→ Set problem: Format the items from the line containing "will (x=976, y=806)." through the end of the items, both included, as a two-column CSV with the headers instruction and answer. Give one row per item, with each field in double quotes and its line breaks replaced by spaces.

→ Exercise materials:
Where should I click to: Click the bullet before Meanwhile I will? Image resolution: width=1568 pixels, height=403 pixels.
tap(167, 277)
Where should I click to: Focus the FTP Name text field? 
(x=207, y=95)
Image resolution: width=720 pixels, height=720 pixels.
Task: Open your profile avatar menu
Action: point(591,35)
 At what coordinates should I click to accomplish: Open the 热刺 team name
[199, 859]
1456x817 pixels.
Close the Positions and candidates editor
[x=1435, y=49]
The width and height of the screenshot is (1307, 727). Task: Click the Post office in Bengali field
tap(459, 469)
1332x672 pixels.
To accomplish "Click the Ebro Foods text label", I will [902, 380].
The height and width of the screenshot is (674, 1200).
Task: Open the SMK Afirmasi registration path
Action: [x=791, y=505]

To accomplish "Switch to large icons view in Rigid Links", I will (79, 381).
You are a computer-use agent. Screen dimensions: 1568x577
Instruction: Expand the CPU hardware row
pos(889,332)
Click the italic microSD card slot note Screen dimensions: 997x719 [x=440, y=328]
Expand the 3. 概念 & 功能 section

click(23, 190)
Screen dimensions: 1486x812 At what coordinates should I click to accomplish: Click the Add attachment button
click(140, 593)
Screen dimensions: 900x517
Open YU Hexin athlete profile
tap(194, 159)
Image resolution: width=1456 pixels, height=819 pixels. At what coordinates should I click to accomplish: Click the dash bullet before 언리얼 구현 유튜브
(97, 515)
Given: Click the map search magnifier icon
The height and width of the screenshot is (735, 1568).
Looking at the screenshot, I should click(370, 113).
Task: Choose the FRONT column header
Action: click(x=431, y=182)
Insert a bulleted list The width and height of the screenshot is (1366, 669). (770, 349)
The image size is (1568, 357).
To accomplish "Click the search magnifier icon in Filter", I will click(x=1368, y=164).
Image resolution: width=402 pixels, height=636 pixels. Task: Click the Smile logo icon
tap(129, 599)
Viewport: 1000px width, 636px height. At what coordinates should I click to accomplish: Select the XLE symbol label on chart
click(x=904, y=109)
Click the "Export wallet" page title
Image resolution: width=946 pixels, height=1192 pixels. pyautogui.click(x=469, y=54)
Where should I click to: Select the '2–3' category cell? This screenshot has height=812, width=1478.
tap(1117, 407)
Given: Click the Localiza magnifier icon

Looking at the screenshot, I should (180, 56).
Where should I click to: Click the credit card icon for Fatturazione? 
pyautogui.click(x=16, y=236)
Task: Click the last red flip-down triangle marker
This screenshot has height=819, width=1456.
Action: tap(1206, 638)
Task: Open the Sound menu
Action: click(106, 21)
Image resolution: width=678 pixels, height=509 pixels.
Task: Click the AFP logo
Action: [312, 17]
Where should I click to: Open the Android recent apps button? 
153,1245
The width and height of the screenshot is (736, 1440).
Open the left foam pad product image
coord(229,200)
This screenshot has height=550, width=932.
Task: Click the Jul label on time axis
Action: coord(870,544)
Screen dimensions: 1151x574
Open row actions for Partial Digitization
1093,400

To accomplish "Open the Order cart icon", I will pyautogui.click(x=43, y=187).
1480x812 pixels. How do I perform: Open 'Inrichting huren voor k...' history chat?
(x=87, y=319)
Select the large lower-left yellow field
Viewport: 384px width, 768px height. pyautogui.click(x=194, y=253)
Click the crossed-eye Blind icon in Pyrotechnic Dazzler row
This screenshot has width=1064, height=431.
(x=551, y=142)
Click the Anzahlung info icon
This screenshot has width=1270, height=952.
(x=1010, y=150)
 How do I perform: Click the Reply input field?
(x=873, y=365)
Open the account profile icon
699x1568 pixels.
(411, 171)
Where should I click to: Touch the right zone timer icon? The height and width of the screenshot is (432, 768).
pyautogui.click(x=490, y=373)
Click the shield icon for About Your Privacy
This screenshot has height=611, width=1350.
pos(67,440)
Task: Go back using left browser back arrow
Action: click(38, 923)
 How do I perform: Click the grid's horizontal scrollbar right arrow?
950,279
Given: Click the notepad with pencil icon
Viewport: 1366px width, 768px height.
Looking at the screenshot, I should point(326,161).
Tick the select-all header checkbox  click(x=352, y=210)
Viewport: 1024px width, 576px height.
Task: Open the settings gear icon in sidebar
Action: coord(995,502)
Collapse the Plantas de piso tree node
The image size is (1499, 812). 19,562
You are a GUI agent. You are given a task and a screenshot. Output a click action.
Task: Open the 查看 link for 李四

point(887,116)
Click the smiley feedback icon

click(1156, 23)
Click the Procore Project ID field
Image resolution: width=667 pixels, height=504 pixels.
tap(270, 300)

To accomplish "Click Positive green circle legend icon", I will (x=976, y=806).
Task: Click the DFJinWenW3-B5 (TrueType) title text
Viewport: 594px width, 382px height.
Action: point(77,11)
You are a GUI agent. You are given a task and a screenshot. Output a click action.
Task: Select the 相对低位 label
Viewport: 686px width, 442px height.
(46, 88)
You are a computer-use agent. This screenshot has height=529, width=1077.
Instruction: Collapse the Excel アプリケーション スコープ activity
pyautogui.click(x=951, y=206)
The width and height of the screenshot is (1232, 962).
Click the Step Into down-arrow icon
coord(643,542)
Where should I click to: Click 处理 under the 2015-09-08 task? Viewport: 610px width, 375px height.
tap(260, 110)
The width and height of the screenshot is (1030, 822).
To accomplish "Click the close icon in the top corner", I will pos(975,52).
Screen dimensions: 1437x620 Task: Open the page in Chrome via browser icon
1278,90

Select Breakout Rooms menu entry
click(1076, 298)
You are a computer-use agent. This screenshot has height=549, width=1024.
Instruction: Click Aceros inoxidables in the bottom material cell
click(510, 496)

→ In response:
instruction,answer
"To accomplish ""Click Positive green circle legend icon"",","I will (x=976, y=806)."
"Task: Click the DFJinWenW3-B5 (TrueType) title text Viewport: 594px width, 382px height.","Action: point(77,11)"
"You are a GUI agent. You are given a task and a screenshot. Output a click action. Task: Select the 相对低位 label Viewport: 686px width, 442px height.","(46, 88)"
"You are a computer-use agent. This screenshot has height=529, width=1077. Instruction: Collapse the Excel アプリケーション スコープ activity","pyautogui.click(x=951, y=206)"
"The width and height of the screenshot is (1232, 962). Click the Step Into down-arrow icon","coord(643,542)"
"Where should I click to: Click 处理 under the 2015-09-08 task? Viewport: 610px width, 375px height.","tap(260, 110)"
"The width and height of the screenshot is (1030, 822). To accomplish ""Click the close icon in the top corner"",","I will pos(975,52)."
"Screen dimensions: 1437x620 Task: Open the page in Chrome via browser icon","1278,90"
"Select Breakout Rooms menu entry","click(1076, 298)"
"You are a computer-use agent. This screenshot has height=549, width=1024. Instruction: Click Aceros inoxidables in the bottom material cell","click(510, 496)"